*REQUIRED ACTION:* Find the line with "[閉じる] (200, 2432)". Repeat it and each line after it, exactly, down to the end of the records below.

*EXTRACTED MATERIAL:*
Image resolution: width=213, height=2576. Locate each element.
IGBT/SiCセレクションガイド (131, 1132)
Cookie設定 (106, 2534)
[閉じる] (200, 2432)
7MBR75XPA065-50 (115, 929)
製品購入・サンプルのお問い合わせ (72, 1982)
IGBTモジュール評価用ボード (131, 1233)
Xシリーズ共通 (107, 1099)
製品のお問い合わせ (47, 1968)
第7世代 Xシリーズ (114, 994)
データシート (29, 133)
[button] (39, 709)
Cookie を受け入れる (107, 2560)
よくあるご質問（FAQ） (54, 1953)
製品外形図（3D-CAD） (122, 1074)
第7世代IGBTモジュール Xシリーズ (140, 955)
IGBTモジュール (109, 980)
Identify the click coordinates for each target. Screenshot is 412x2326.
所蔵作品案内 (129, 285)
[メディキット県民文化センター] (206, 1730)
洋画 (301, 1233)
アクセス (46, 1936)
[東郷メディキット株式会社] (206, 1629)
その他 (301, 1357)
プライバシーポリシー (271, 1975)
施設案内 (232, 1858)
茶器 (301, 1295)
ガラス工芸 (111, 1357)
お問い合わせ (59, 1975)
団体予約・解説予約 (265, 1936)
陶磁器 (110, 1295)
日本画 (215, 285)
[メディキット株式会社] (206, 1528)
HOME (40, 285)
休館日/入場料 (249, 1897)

*ANSWER TO THIS EXERCISE:*
[閉じる] (200, 2432)
7MBR75XPA065-50 (115, 929)
製品購入・サンプルのお問い合わせ (72, 1982)
IGBTモジュール評価用ボード (131, 1233)
Xシリーズ共通 (107, 1099)
製品のお問い合わせ (47, 1968)
第7世代 Xシリーズ (114, 994)
データシート (29, 133)
[button] (39, 709)
Cookie を受け入れる (107, 2560)
よくあるご質問（FAQ） (54, 1953)
製品外形図（3D-CAD） (122, 1074)
第7世代IGBTモジュール Xシリーズ (140, 955)
IGBTモジュール (109, 980)
Identify the click coordinates for each target. Screenshot is 412x2326.
所蔵作品案内 (129, 285)
[メディキット県民文化センター] (206, 1730)
洋画 (301, 1233)
アクセス (46, 1936)
[東郷メディキット株式会社] (206, 1629)
その他 (301, 1357)
プライバシーポリシー (271, 1975)
施設案内 (232, 1858)
茶器 (301, 1295)
ガラス工芸 (111, 1357)
お問い合わせ (59, 1975)
団体予約・解説予約 (265, 1936)
陶磁器 (110, 1295)
日本画 (215, 285)
[メディキット株式会社] (206, 1528)
HOME (40, 285)
休館日/入場料 (249, 1897)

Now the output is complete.